State v. Villarreal
This text of 990 So. 2d 1166 (State v. Villarreal) is published on Counsel Stack Legal Research, covering District Court of Appeal of Florida primary law. Counsel Stack provides free access to over 12 million legal documents including statutes, case law, regulations, and constitutions.
Opinion
The STATE of Florida, Petitioner,
v.
Ramiro Isidro VILLARREAL, Respondent.
District Court of Appeal of Florida, Third District.
*1167 Bill McCollum, Attorney General, and Timothy R.M. Thomas, Assistant Attorney General, for petitioner.
Bennett H. Brummer, Public Defender, and Marti Rothenberg, Assistant Public Defender, for respondent.
Before COPE, SHEPHERD, and ROTHENBERG, JJ.
ROTHENBERG, J.
The State of Florida seeks certiorari relief from the trial court's order granting the defendant, Ramiro Isidro Villarreal's, motion to allow defense witnesses (the defendant's two minor children) to testify via satellite from Ecuador. To invoke the certiorari jurisdiction of this Court, the State, as the petitioner, must demonstrate that the trial court's order departs from the essential requirements of law, resulting in a material injury for which there is no adequate remedy on appeal. See Reeves v. Fleetwood Homes of Fla., Inc., 889 So.2d 812, 822 (Fla.2004); State v. Pettis, 520 So.2d 250 (Fla.1988) (upholding State's right to certiorari review of pretrial orders). We grant the petition for writ of certiorari and quash the order.
I. Factual and Procedural History
In 2004, the defendant was charged with the false imprisonment and sexual battery of his wife ("the victim"). Custody of their two minor children was granted to the victim in Family Court Case Number 04-4794. Thereafter, the minor children, who are residents and citizens of Ecuador, traveled to Ecuador, but failed to return despite the family court custody order. *1168 Since traveling to Ecuador approximately three years ago, the minor children have resided with the defendant's family.
The defendant filed a motion requesting that his daughter, Andrea, who is currently twelve years old, be permitted to testify by video recording, asserting that she is a material rebuttal witness because her testimony would contradict allegations made by the victim.

SET OF TASKS:
a. Answer these questions about the court opinion:
(i) Which judge wrote the opinion?
(ii) In what year was the defendant charged?
(iii) How old is Andrea currently?
b. Please carry on the court opinion in State v. Villarreal, starting after its last sentence.
The data is separate material with no connection to the court opinion.

DATA LINES:

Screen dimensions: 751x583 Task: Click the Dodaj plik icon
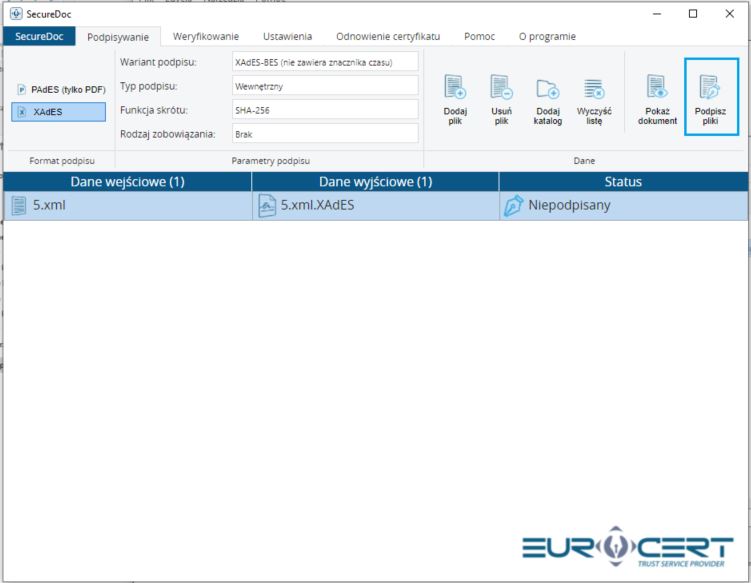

TASK-BY-TASK RESULTS:
a.
(i) Rothenberg
(ii) 2004
(iii) Twelve

b.
The State filed its response objecting to the defendant's motion, arguing, in part, that the defendant has subverted the family court order by not returning the children to the victim; Andrea is a hostile witness because she has been with the defendant's family in Ecuador for three years; it is impossible to determine whether Andrea's testimony would be given under oath; Andrea would not be subject to penalties for perjury because Ecuador will not extradite its citizens to the United States for perjury; and Andrea's unavailability to testify in the United States is due to the defendant's failure to sign the necessary documentation for Andrea to travel to the United States. In addition, the State, citing to section 92.54, Florida Statutes (2007), argued that the defendant's motion must be denied because he cannot establish that there is a "substantial likelihood" that Andrea "will suffer at least moderate emotional or mental harm due to the presence of the defendant" if she "is required to testify in open court," or that Andrea is unavailable, as defined by section 90.804(1), Florida Statutes (2007).
On October 5, 2007, the trial court conducted a hearing.[1] At the hearing, the trial court stated that it would issue appropriate protective orders that would allow Andrea to enter the United States to testify without being subject to the family court custody order, including providing Andrea with a guardian ad litem and a neutral residence.
On October 16, 2007, the parties appeared for a status report. The trial court entered an order that: (1) denied the defendant's motion for video recorded testimony of Andrea; (2) directed Andrea to attend and give testimony; and (3) suspended and superseded the family court custody order during the pendency of the criminal proceedings.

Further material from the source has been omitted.